I grew up on the Anzac legend: Simpson and his donkey, diggers from the bush, mateship, larrikins, the bloody British, and ‘Lest We Forget’. But I realised I never knew exactly what I was supposed to remember, and I wondered, who decides what we forget?
Why is it so difficult to challenge the official version of our history? I can’t be the only one asking these questions. Isn’t that what makes us quintessentially Australian? Irreverence for authority? Challenging the status quo? Surely our national story can stand up to a bit of robust questioning – that is what spurred me on this epic quest. But I was terrified. I dread being called ‘unAustralian’. Because what kind of monster would question the sacrifice of these brave men?
Over the last year I’ve traversed the cemeteries of Gallipoli and the Western Front.
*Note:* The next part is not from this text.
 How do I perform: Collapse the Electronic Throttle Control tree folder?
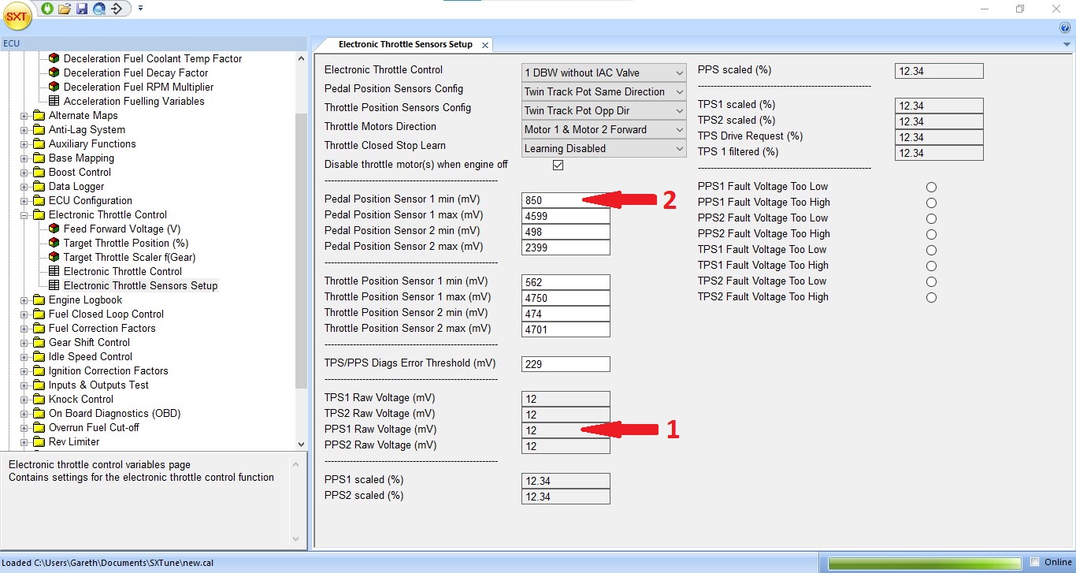tap(24, 214)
In many places I found idealised, cartoon soldiers that bore no resemblance to flesh and blood diggers as humans who fought, who made mistakes, who trained hard, some who died, and were eventually victorious. These real soldiers of the War are betrayed by our feeble understanding of the complexities of the First World War.
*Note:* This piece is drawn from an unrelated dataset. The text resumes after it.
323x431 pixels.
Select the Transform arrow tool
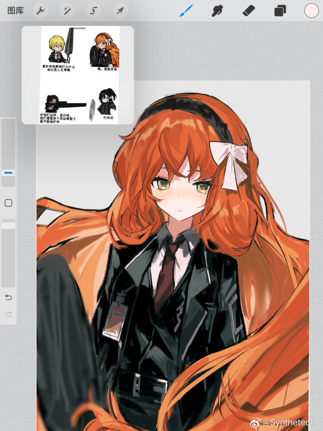(x=120, y=11)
It was an adventure full of discoveries and unlikely friends. Young pilgrims on their way to Anzac Cove for the dawn service, dependent on Peter Weir and Mel Gibson for their history lessons, just like me. Brilliant military historians tearing down the myths and replacing them with a far greater, more powerful story to be told about Australians in the First World War. But what touched me most, was the total surprise and visceral emotion that hit me when I discovered my own personal connection to those original diggers, who were my age when they set off to war, propelled by their own stories of adventure and glory.
This is incredibly important to me. If we’re going to continue to send soldiers to war, we need to know what that means. Not the cartoon version of history, but the unvarnished truth, the debate, the dissent – guts and all.